# TRY IT
Send back the line that contains "The height and" and all lines following it through the end of the data below, exactly, omitting pictures.

# Collected data entries
——

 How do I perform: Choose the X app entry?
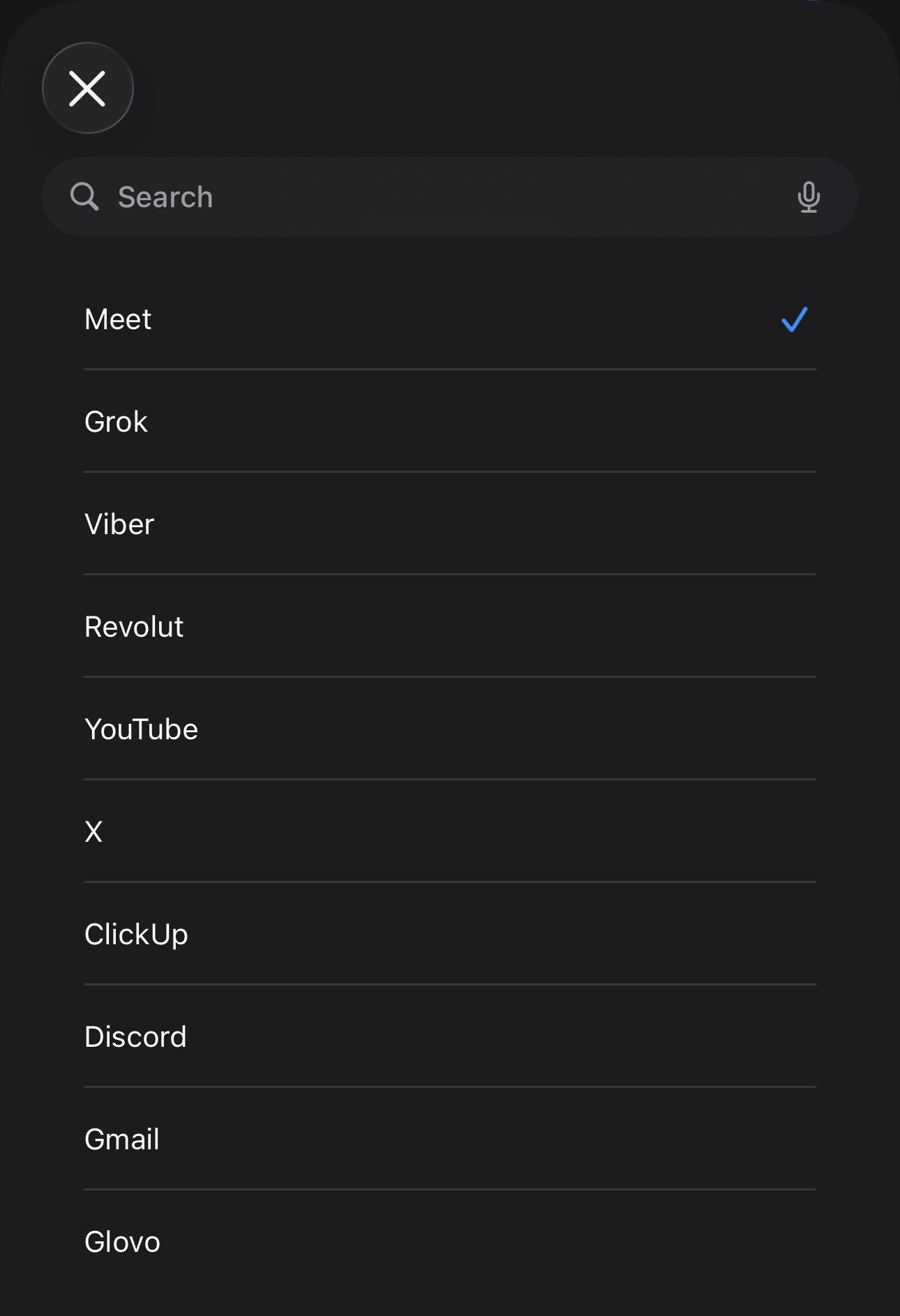93,832
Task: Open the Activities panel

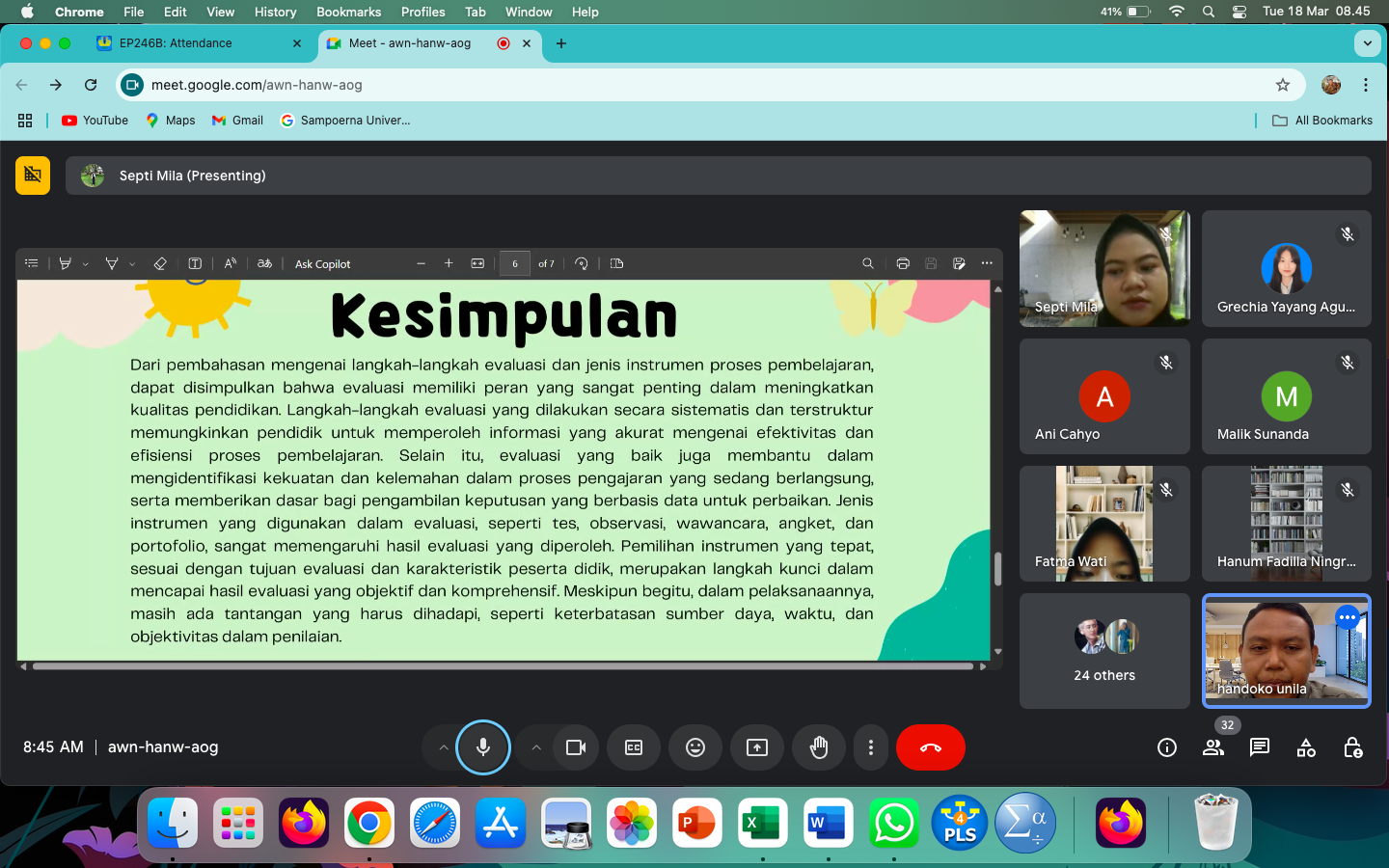Action: pos(1306,747)
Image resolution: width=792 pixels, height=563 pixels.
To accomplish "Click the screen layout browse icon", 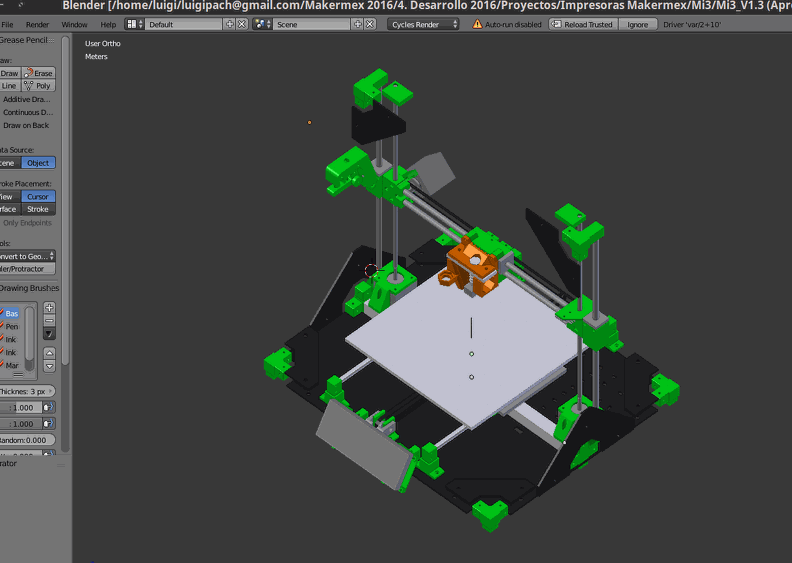I will (x=135, y=24).
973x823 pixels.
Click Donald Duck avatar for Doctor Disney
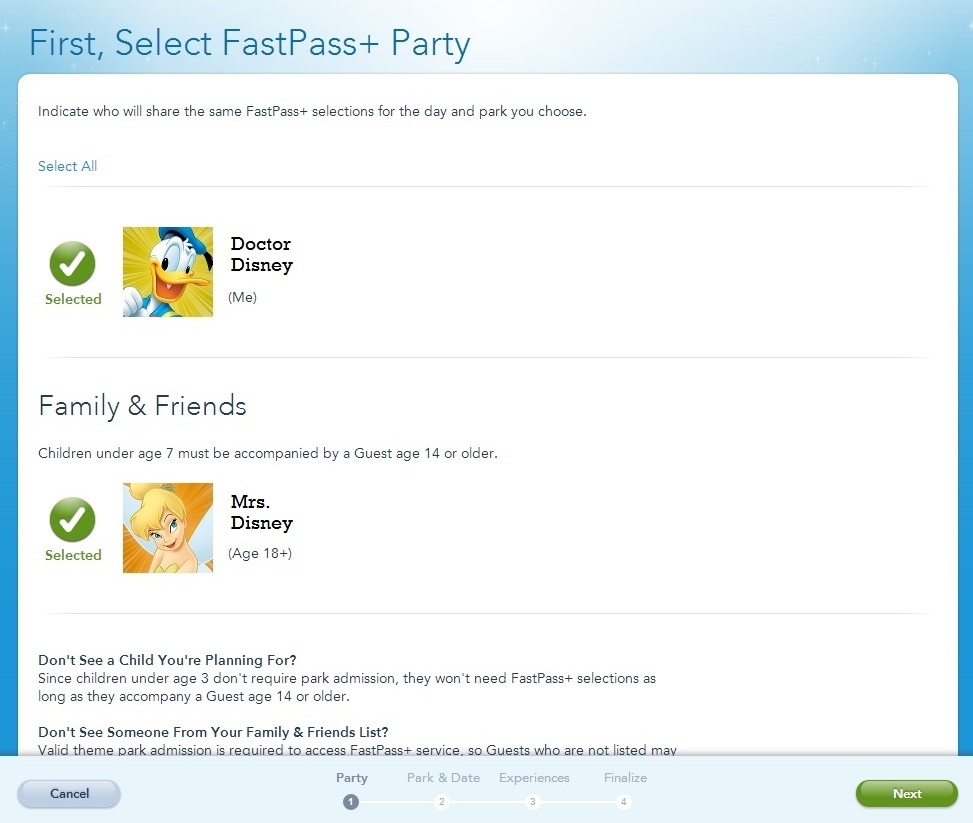coord(168,272)
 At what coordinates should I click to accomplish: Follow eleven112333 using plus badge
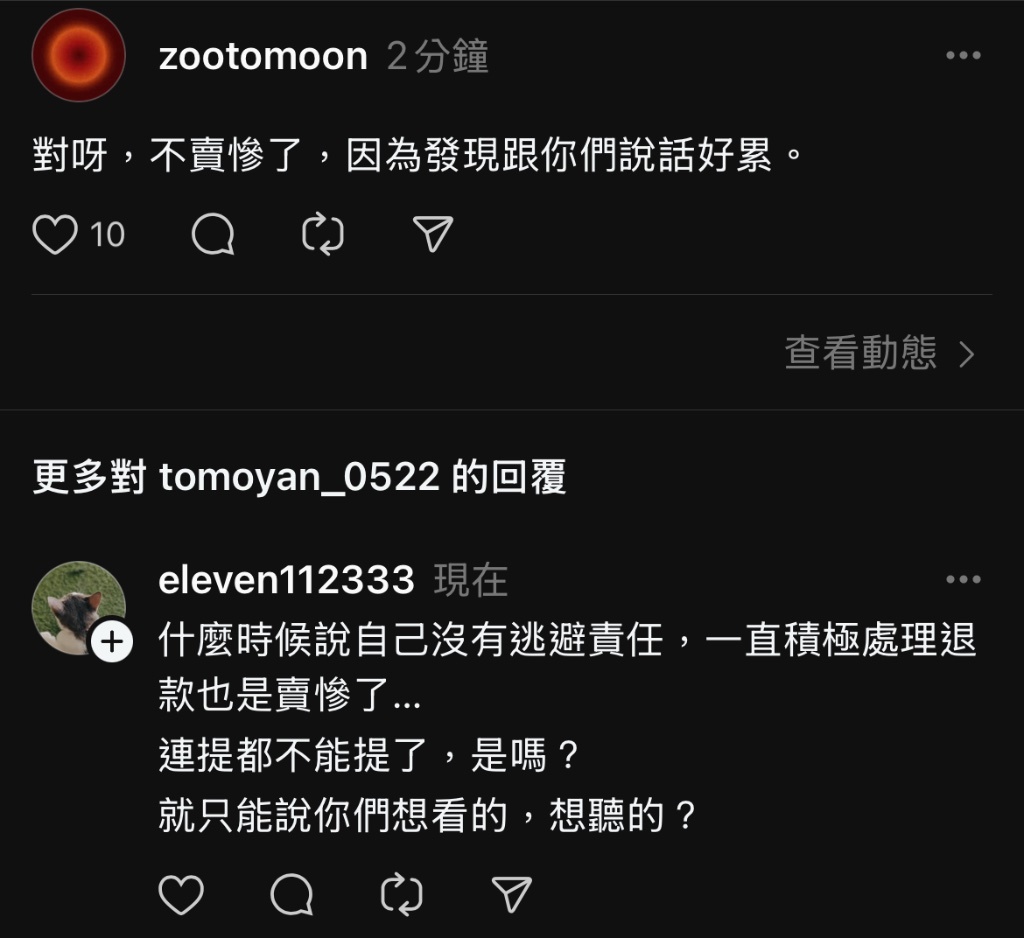(x=112, y=641)
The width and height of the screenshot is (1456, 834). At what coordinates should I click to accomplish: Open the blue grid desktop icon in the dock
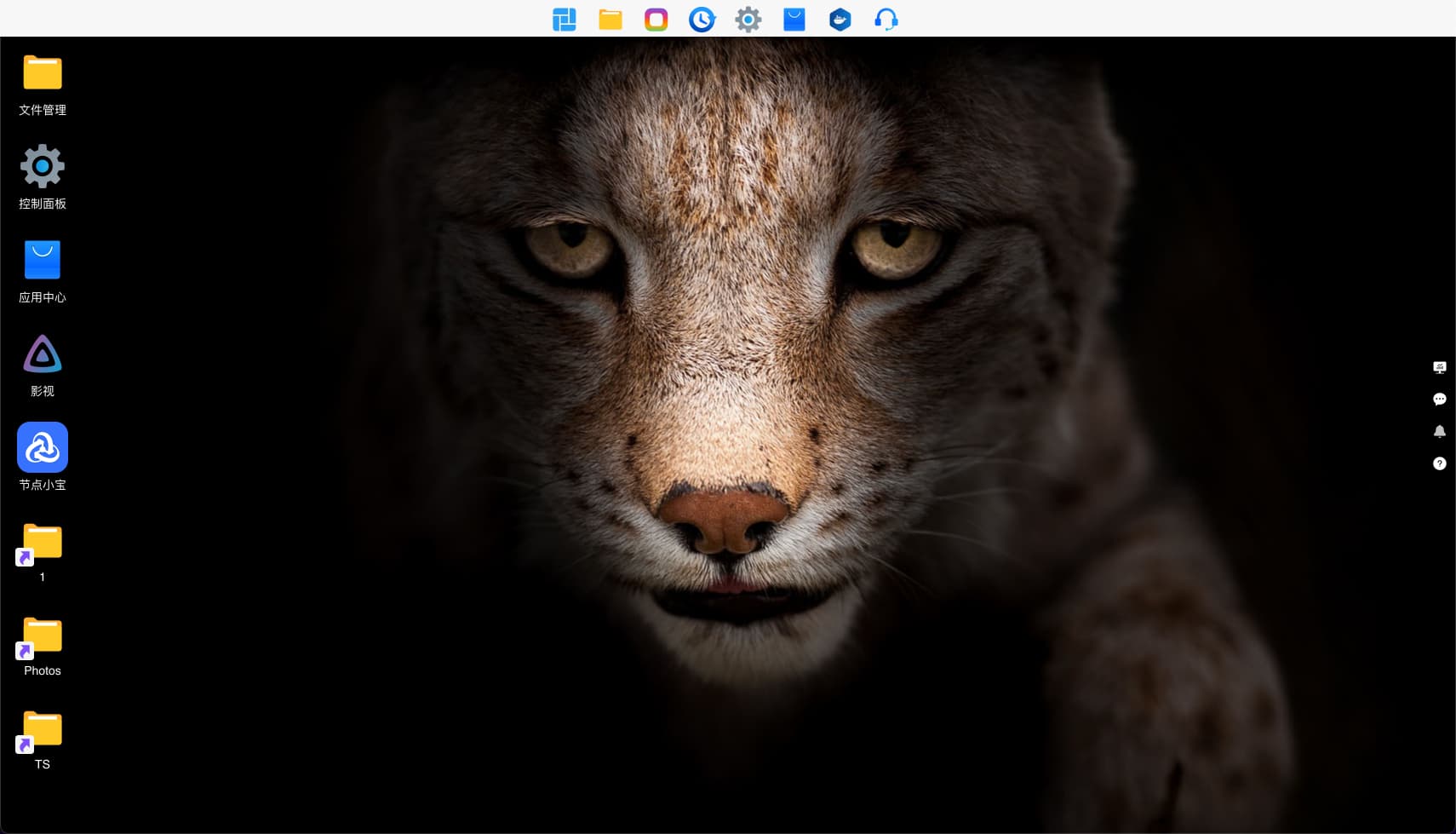(x=565, y=19)
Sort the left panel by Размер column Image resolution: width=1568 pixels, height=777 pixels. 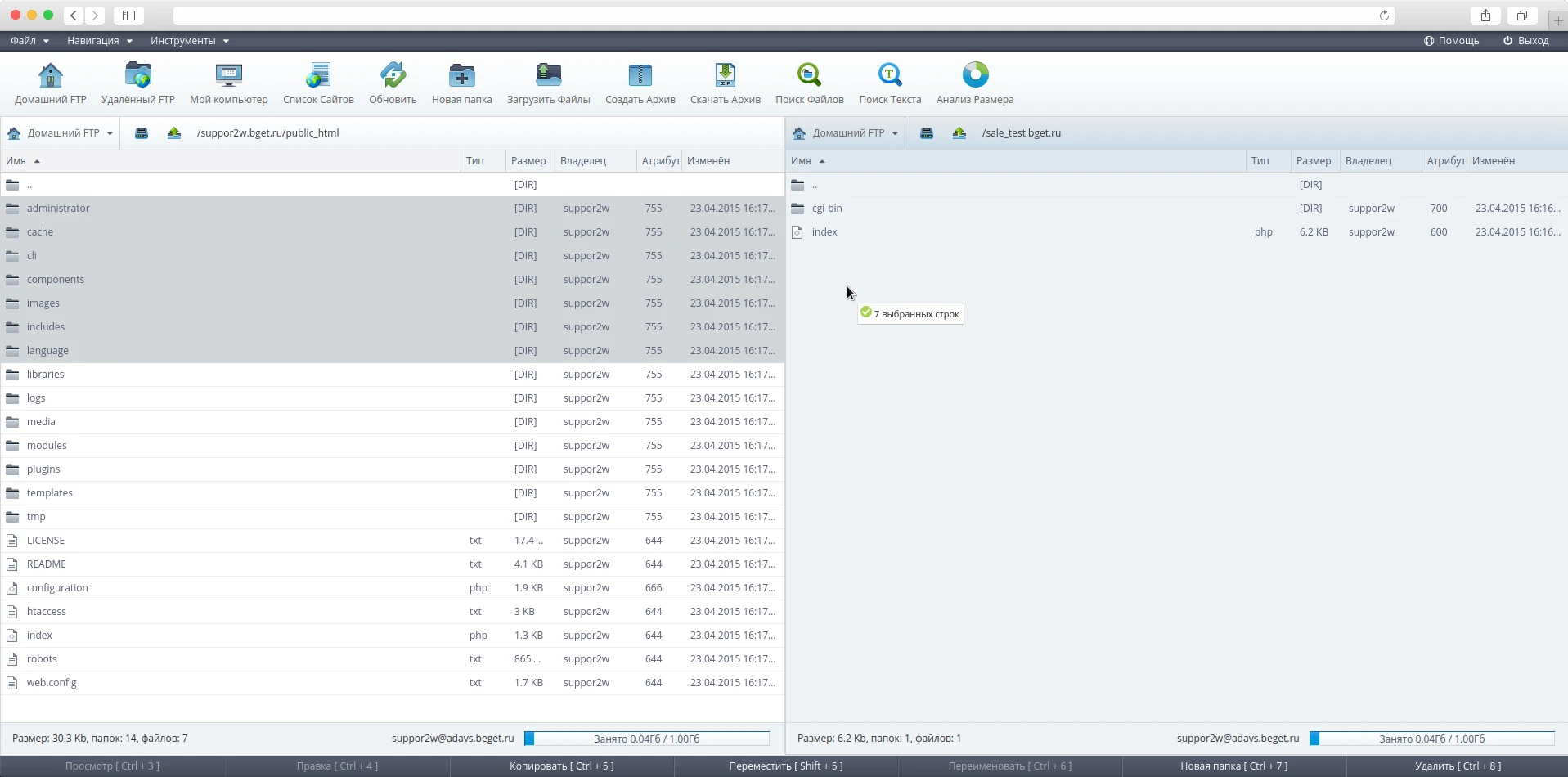coord(528,161)
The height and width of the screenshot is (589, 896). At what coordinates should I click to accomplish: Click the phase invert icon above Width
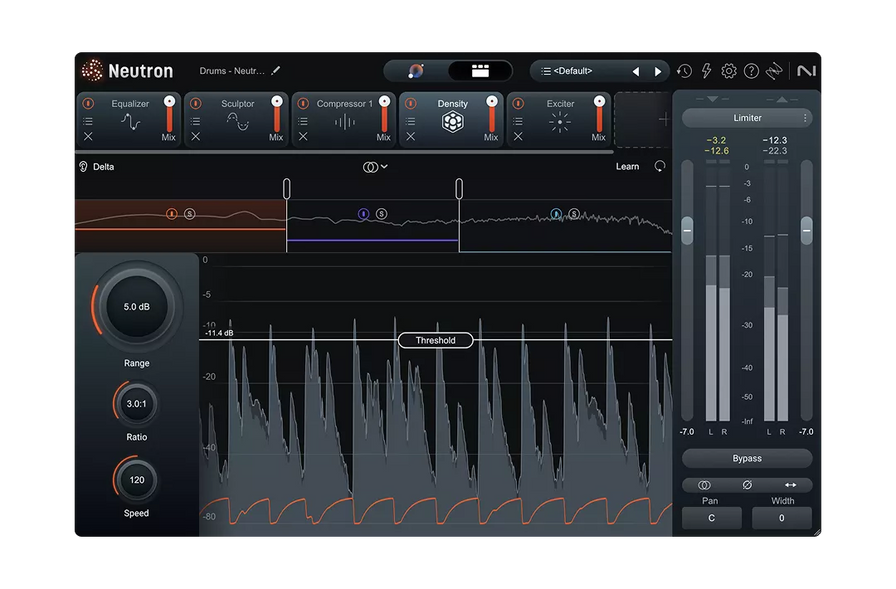(746, 485)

——

# RESULT BELOW
The height and width of the screenshot is (589, 896). At what coordinates should I click to accomplish: Click the phase invert icon above Width
(746, 485)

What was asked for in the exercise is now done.